TodaysVerse.net
But those things which proceed out of the mouth come forth from the heart; and they defile the man.
King James Version

Meaning

Jesus is responding to religious leaders called Pharisees who were upset that his disciples didn't perform ritual hand-washing before eating. These leaders believed that touching certain things — or skipping particular purification rituals — made a person spiritually unclean. Jesus completely inverts this idea: the real source of corruption isn't what enters you from outside, but what already lives inside you. In Jewish thought, the 'heart' was not merely the seat of emotion but the center of a person's will, character, and moral identity. What comes out of your mouth, Jesus says, is simply evidence of what was already there long before you opened it.

Prayer

God, I don't always like what comes out of my mouth — and I like even less what it reveals about me. Help me not just to clean up my words, but to let you work in the deeper places where those words come from. Do the hard work in me that I cannot do for myself. Amen.

Reflection

The mouth is a tattletale. You can hold it together all day — patient at work, gracious in public, measured in your emails — and then something goes sideways at 6 PM, and suddenly what slips out surprises even you. Cruelty. Contempt. A cutting remark you can't take back. Jesus isn't caught off guard by this. He points to it not to humiliate us, but to be honest: that thing that came out?

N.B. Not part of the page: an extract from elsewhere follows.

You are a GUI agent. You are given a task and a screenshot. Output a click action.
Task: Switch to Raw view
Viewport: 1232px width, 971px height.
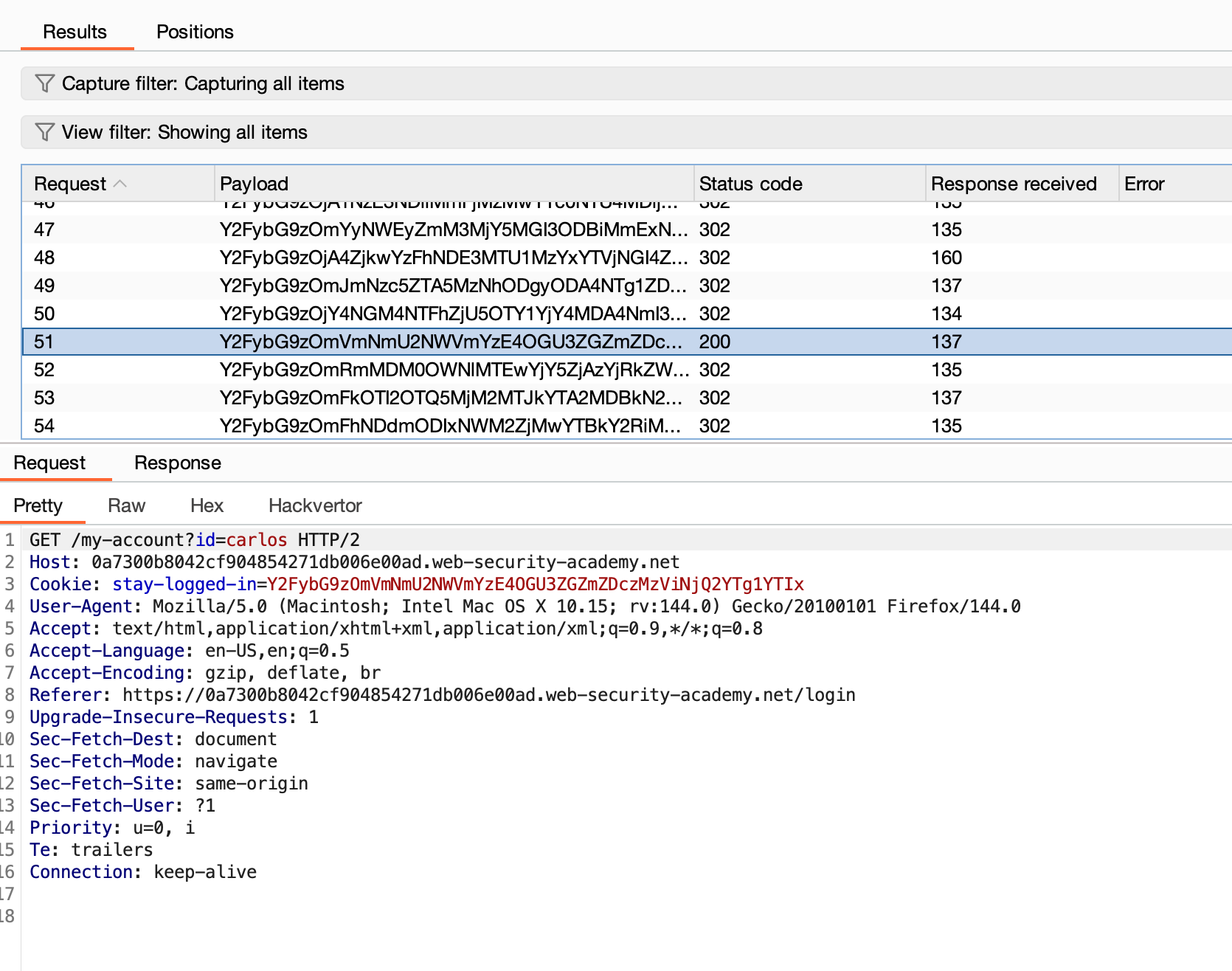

It didn't come from nowhere. It came from somewhere much deeper. The temptation after a moment like that is to work harder on your words — bite your tongue, count to ten, apologize faster. And maybe that helps in the short run. But Jesus is pointing at something harder and more hopeful: the real work happens below the surface. What resentments have gone unaddressed? What fears are quietly running the show? What have you been filling yourself with for the last six months? You can't scrub water clean at the faucet if the pipes are corroded. Ask God today not just to guard your mouth, but to show you what's actually going on in your heart — even if the answer is uncomfortable.

Discussion Questions

1

What is Jesus actually arguing against in this exchange with the Pharisees — and why did the distinction between external ritual and internal reality matter so much to the people listening?

2

Think of a time when something came out of your mouth that surprised you. Looking back, what do you think it revealed about what was going on inside you at the time?

3

If our words are symptoms rather than the root problem, what does that say about the typical ways we try to become better, kinder people?

4

How might this verse change the way you respond when someone says something hurtful to you — knowing their words are revealing something about their inner world, not just their bad manners?

5

What is one honest step you could take this week to address something in your heart — not just your behavior?